La faute aux députés "qui n'ont jamais été en responsabilité dans des collectivités" ?

On plonge le pays dans une incertitude catastrophique” dans un contexte international tendu et un contexte national marqué par “un déficit budgétaire assez colossal”, réagit Stéphane Lenormand. "On sait l'importance d'un budget même s’il est mauvais pour la dynamique d'un territoire ou d'un pays”, développe-t-il.

Je regrette que dans cette Assemblée nationale, il y ait beaucoup d'élus qui n'ont jamais été en responsabilité dans des collectivités.” Il leur reproche "un manque de réalisme" alors que les élus locaux ont besoin “de lisibilité pour assurer le développement de leur territoire”.

« La dissolution, c'est sans doute une des solutions de sortie de crise, elle ne me fait pas peur mais (...) Il n'y aura pas une majorité qui va se dégager. »

Stéphane Lenormand, député de Saint-Pierre-et-Miquelon

La nomination de Bruno Lemaire, ancien ministre de l’Economie, aux Armées, “était une réelle provocation” aux yeux du député de l’archipel, qui ne s’attendait cependant pas à une démission de Sébastien Lecornu. “On a touché le fond et on creuse.

La dissolution ? "C'est sans doute une des solutions de sortie de crise, elle ne me fait pas peur”, assure-t-il. Mais elle coûtera 300 millions d’euros et “je ne suis pas convaincu qu’elle apportera quoi que ce soit. Il n'y aura pas une majorité qui va se dégager. (...) Donc on sera sans doute dans une situation encore plus chaotique que celle d’aujourd'hui”, estime-t-il.

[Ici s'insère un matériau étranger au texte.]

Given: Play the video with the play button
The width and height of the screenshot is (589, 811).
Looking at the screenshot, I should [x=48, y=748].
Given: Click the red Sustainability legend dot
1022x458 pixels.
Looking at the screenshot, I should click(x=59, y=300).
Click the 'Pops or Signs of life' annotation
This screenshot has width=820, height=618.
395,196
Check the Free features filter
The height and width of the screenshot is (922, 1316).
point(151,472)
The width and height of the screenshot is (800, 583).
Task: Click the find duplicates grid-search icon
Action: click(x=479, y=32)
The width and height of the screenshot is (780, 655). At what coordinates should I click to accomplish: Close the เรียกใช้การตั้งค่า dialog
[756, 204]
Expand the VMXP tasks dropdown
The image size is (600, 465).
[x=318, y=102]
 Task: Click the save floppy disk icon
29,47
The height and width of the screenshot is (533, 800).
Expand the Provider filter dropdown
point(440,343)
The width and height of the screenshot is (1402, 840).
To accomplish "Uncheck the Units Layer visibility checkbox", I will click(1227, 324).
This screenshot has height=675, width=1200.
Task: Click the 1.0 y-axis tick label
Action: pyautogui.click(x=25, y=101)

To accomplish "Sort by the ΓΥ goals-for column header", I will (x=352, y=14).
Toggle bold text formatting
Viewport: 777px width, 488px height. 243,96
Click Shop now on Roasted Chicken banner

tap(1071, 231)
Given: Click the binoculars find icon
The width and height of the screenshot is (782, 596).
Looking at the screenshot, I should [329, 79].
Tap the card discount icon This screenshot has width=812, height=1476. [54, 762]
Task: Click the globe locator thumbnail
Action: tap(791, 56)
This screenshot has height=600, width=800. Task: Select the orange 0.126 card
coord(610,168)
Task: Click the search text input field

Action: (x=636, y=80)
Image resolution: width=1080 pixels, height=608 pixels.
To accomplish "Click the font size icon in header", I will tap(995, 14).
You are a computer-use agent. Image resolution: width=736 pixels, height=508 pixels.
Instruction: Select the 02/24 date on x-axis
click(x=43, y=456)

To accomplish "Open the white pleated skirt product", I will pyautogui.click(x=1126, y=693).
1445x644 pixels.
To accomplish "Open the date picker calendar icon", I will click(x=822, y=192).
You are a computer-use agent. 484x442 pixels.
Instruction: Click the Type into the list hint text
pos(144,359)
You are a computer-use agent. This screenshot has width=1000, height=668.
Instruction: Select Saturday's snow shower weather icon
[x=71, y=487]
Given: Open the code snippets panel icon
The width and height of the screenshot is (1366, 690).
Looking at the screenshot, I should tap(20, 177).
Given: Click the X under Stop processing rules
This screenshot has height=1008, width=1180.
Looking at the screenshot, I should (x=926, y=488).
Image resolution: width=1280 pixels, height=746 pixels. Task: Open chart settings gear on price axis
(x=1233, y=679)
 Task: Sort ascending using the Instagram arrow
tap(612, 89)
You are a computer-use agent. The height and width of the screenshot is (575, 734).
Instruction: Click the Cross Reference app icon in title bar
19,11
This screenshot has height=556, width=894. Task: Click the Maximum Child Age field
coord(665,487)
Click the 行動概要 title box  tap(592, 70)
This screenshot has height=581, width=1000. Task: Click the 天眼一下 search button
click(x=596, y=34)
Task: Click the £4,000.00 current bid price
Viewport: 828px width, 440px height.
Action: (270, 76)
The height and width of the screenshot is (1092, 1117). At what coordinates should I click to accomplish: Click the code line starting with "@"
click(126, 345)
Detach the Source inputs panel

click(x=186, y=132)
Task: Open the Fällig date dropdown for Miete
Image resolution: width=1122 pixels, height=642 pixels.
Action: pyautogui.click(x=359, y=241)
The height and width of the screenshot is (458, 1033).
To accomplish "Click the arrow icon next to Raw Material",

L'élection présidentielle de 2027, seule sortie de crise possible ?

L’issue, selon lui ne peut venir que du comportement des élus. “On laisse de côté les ambitions personnelles et les ambitions présidentielles, on arrête de s'enfermer dans des postures de partis politiques. La France est au bord du gouffre. On a le choix de faire un pas en avant, c'est ce que certains semblent faire”, commente-t-il. "Le choix de la raison, de l'intelligence collective pour faire en sorte que le bateau France, en faisant quelques réparations dessus, puisse naviguer dans des eaux pas trop agitées jusqu'à l'élection présidentielle de 2027, la seule qui pourra apporter les réformes structurelles dont le pays a besoin” pour le député de Saint-Pierre-et-Miquelon.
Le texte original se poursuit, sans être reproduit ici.